Parliament has voted against a motion that would have given MPs the power to block a no-deal Brexit.
Labour introduced the motion with cross-party support with the goal of seizing control of the Brexit timetable on June 25.
But it was rejected by 11 votes – 309 to 298.
The result means MPs will not be able to introduce legislation to stop the UK leaving without a deal with the EU on October 31.
Conservative MPs cheered the result, and in response Jeremy Corbyn shouted: “You won’t be cheering in September.”
The motion was in part triggered by several Tory leadership candidates refusing to rule out proroguing Parliament to force an EU departure.
Before the vote the shadow Brexit secretary Sir Keir Starmer said the Labour motion was a “safety valve” against such a move.
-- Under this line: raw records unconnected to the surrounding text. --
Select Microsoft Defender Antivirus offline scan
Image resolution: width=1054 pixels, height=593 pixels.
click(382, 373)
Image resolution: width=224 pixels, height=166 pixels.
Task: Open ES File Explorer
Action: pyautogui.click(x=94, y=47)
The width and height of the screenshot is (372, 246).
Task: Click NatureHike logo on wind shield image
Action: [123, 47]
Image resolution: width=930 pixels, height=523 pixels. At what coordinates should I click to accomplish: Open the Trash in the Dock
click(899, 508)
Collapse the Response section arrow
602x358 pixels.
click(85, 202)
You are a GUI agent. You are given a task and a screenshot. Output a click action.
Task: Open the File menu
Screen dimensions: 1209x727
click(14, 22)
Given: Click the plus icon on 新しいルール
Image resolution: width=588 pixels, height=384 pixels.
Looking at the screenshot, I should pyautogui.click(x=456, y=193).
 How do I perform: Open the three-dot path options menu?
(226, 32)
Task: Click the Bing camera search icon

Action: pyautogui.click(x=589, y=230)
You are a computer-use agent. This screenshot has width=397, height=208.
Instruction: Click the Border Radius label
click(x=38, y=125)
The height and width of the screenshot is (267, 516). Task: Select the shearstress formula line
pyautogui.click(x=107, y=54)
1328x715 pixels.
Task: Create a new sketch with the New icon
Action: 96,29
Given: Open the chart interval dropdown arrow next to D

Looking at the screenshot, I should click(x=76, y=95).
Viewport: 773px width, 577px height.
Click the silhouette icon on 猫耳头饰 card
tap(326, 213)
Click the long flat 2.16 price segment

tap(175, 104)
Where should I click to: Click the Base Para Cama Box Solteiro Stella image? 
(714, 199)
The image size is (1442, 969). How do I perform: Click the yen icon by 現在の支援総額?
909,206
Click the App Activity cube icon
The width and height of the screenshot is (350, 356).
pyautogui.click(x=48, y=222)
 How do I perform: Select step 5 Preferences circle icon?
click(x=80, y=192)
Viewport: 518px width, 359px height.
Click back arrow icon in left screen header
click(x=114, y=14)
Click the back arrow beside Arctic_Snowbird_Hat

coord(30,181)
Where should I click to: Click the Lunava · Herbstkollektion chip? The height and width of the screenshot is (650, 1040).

“If the next Prime Minister is foolish enough to try to pursue a no-deal Brexit without gaining the consent of this House, or to prorogue Parliament in order to force through no deal, then Parliament would have the means to prevent that,” he said.
He said the motion did not prevent the government from working to pass a Brexit deal.
Leadership hopefuls Rory Stewart and Mark Harper have both said leaving without a deal is unacceptable, but chose not to support the Labour motion.
Brexit secretary Steve Barclay said the vote was merely an attempt to avoid “internal tension” within the Labour Party.
He said it would have caused a “fundamental change” to the way the House operated.
Ahead of the vote Liberal Democrat leader Sir Vince Cable said he’s nervous the incoming Prime Minister may resort to “drastic action” in order to avoid the “humiliation of the present Prime Minister” over their Brexit promises.